(openPR) Wieder einmal zu Wort gemeldet hat sich Nouriel Roubini, bei seiner Buchvorstellung in Frankfurt, sagte er, dass „die Aussichten der Weltwirtschaft haben sich verdunkelt, die Erholung wird immer wackliger.“ Beim Euro erwarte er in den nächsten Monaten die Parität zum US Dollar.
Ansonsten begann der Monat Mai mit einem Paukenschlag, am Donnerstagabend, den 06. Mai kam es an den amerikanischen Märkten kurzfristig zu einem panikartigen Abverkauf, in dessen Spitze der Dow Jones Industrial Average mit knapp 1.000 Punkten seinen größten punktemäßigen Verlust jemals hinnehmen musste. Auch wenn es im Laufe des Handelstages wieder zu einer Gegenbewegung kam, zeigte dieses Ereignis, dass Märkte in den vergangenen Wochen und Monaten zu schnell, zu weit und ohne fundamentale Berechtigung gelaufen sind. Ermöglicht wurde dies auch durch die enorme Nervosität aufgrund vieler externer Faktoren und dies führte letztendlich zu diesem Ausverkauf bei dem viele Milliarden Dollar an Wert vernichtet wurden.

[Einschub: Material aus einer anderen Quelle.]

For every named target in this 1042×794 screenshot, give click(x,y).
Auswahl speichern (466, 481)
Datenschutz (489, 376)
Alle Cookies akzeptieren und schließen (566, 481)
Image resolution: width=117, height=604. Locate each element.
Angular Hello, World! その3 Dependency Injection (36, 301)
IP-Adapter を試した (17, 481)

Der S&P 500 Index befand sich danach in etwa auf dem Niveau von Anfang 2010, was bedeutete, dass binnen vier Handelstagen, beinahe der gesamte Jahresgewinn des Index verpufft ist. Nach dem sog. „Flash-Crash“ vom 06. Mai schienen sich die Indizes wieder ein wenig zu beruhigen und starteten eine Gegenbewegung. Es wurde spekuliert, dass ein sog. „Fat- Finger“ (ein Händler, der beim platzieren der Order den falschen Knopf gedrückt hatte) Schuld war, dass automatisierte Trading Programme den Absturz verursacht hatten, usw. Letztendlich bleibt die genaue Ursache weiterhin unklar, klar ist jedoch, dass nach nur wenigen positiven Handelstagen, der Index erneut korrigierte und zeitweise unter dem Tief vom 06. Mai notierte. Der Markt hat mit dieser zweiten „richtigen“ Korrektur (im Vergleich zu der des sog. „Flash-Crash“) gezeigt, dass er schwach und anfällig war und bereit ist weiter zu fallen.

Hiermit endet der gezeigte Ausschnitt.